Further explanation of other task-level parameters may be found by invoking the --help documentation available in the gatk.jar for each tool.

Outputs

  • Read count PON in HD5 format
  • Addtional metrics

cnv_somatic_pair_workflow :

Running a matched pair to obtain somatic copy number variants.

Requirements/Expectations

The reference and bins (if specified) must be the same between PoN and case samples.

  • CNVSomaticPairWorkflow.common_sites -- Picard or GATK-style interval list of common sites to use for collecting allelic counts.
  • CNVSomaticPairWorkflow.gatk_docker -- GATK Docker image (e.g., broadinstitute/gatk:latest).
  • CNVSomaticPairWorkflow.intervals -- Picard or GATK-style interval list.
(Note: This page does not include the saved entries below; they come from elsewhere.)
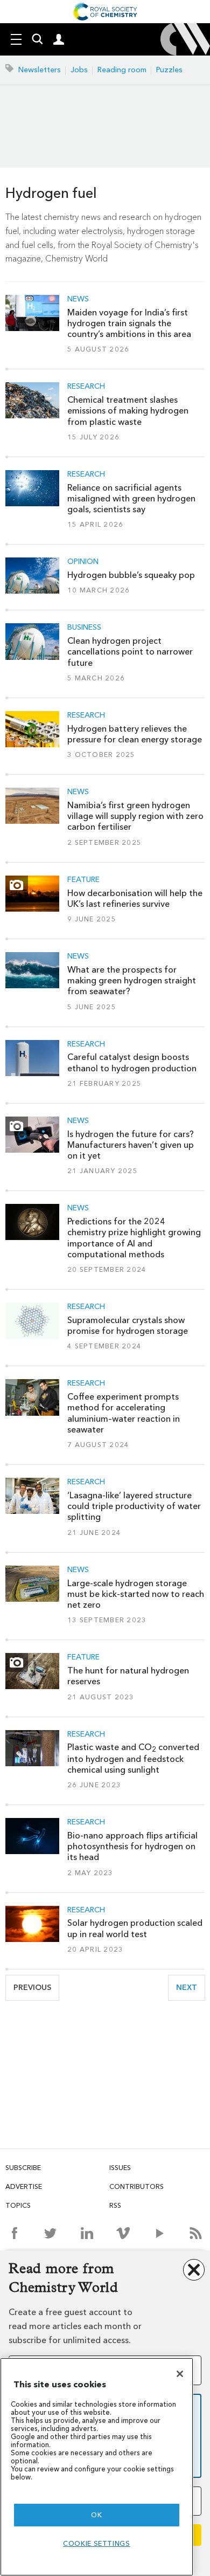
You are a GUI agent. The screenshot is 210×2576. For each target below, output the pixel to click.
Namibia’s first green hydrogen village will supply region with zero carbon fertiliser (135, 816)
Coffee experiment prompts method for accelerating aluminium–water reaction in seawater (123, 1413)
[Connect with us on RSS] (196, 2233)
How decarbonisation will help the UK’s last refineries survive (134, 898)
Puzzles (169, 69)
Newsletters (39, 69)
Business (84, 627)
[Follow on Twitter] (50, 2233)
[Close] (180, 2374)
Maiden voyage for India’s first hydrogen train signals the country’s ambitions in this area (129, 323)
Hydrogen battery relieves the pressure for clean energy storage (134, 734)
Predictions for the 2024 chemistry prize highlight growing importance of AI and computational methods (134, 1237)
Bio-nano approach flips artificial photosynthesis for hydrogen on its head (132, 1846)
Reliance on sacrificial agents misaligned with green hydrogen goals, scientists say (131, 499)
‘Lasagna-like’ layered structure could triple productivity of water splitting (134, 1506)
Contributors (136, 2186)
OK (96, 2515)
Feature (83, 880)
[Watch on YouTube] (160, 2233)
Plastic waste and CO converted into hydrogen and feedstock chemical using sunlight (133, 1758)
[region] (96, 2467)
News (78, 299)
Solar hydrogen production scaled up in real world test (134, 1928)
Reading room (121, 69)
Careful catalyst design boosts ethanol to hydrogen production (132, 1062)
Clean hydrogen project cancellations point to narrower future (130, 652)
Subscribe (23, 2168)
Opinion (83, 561)
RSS (115, 2205)
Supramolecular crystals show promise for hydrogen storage (127, 1325)
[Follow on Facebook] (14, 2233)
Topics (18, 2205)
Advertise (23, 2186)
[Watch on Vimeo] (123, 2233)
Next (190, 1987)
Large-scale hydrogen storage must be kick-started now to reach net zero (135, 1594)
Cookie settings (96, 2543)
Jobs (79, 69)
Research (86, 386)
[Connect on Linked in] (87, 2233)
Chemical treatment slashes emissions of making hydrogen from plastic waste (127, 411)
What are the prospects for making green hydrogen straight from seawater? (131, 981)
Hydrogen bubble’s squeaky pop (131, 575)
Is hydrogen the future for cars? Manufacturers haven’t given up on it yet (130, 1145)
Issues (120, 2168)
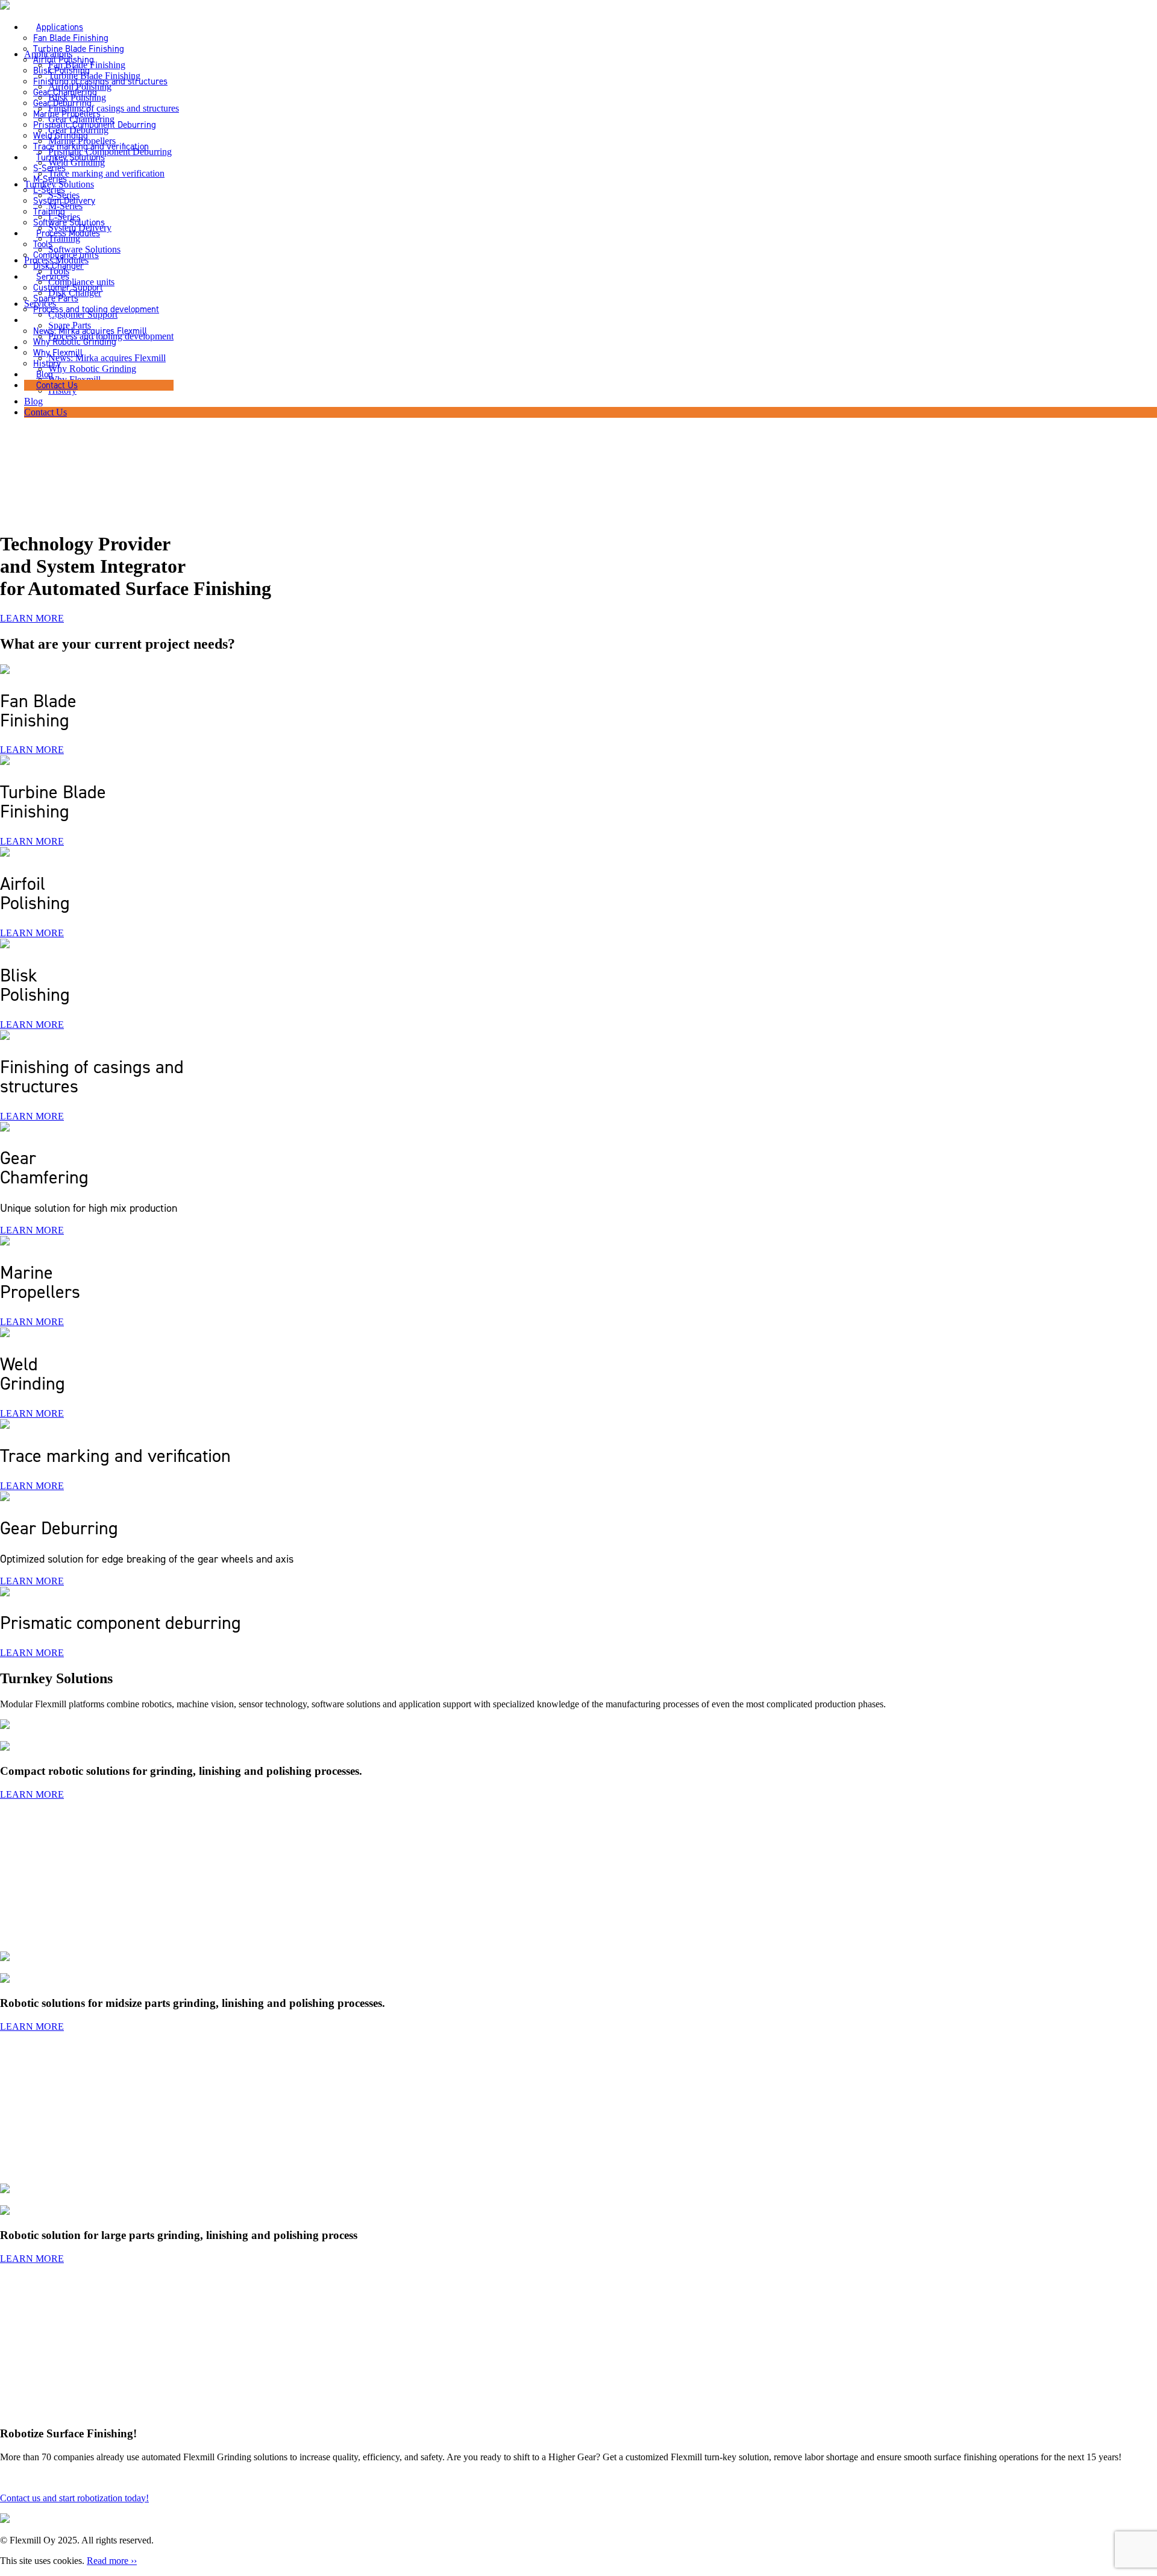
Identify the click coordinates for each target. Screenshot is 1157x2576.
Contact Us (57, 385)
For WGS, this should typically only include the autosomal chromosomes.
  • CNVSomaticPairWorkflow.normal_bam -- Path to normal BAM file.
  • CNVSomaticPairWorkflow.normal_bam_idx -- Path to normal BAM file index.
  • CNVSomaticPairWorkflow.read_count_pon -- Path to read-count PoN created by the panel workflow.
  • CNVSomaticPairWorkflow.ref_fasta_dict -- Path to reference dict file.
  • CNVSomaticPairWorkflow.ref_fasta_fai -- Path to reference fasta fai file.
  • CNVSomaticPairWorkflow.ref_fasta -- Path to reference fasta file.
  • CNVSomaticPairWorkflow.tumor_bam -- Path to tumor BAM file.
  • CNVSomaticPairWorkflow.tumor_bam_idx -- Path to tumor BAM file index.

In additional, there are several task-level parameters that may be set by advanced users as above.

To invoke Oncotator on the called tumor copy-ratio segments:

  • CNVSomaticPairWorkflow.is_run_oncotator -- (optional) If true, run Oncotator on the called copy-ratio segments. This will generate both a simple TSV and a gene list.

Further explanation of these task-level parameters may be found by invoking the --help documentation available in the gatk.jar for each tool.

Outputs

  • Modeled segments for tumor and normal
  • Modeled segments plot for tumor and normal
  • Denoised copy ratios for tumor and normal
  • Denoised copy ratios plot for tumor and normal
  • Denoised copy ratios lim 4 plot for tumor and normal
  • Addtional metrics

Software version requirements :

GATK 4.1.4.0 Cromwell version support

  • Successfully tested on v45

Important Notes :

Contact Us :

  • The following material is provided by the Data Science Platforum group at the Broad Institute. Please direct any questions or concerns to one of our forum sites : GATK or Terra.

LICENSING :

Copyright Broad Institute, 2019 | BSD-3 This script is released under the WDL open source code license (BSD-3) (full license text at https://github.com/openwdl/wdl/blob/master/LICENSE). Note however that the programs it calls may be subject to different licenses. Users are responsible for checking that they are authorized to run all programs before running this script.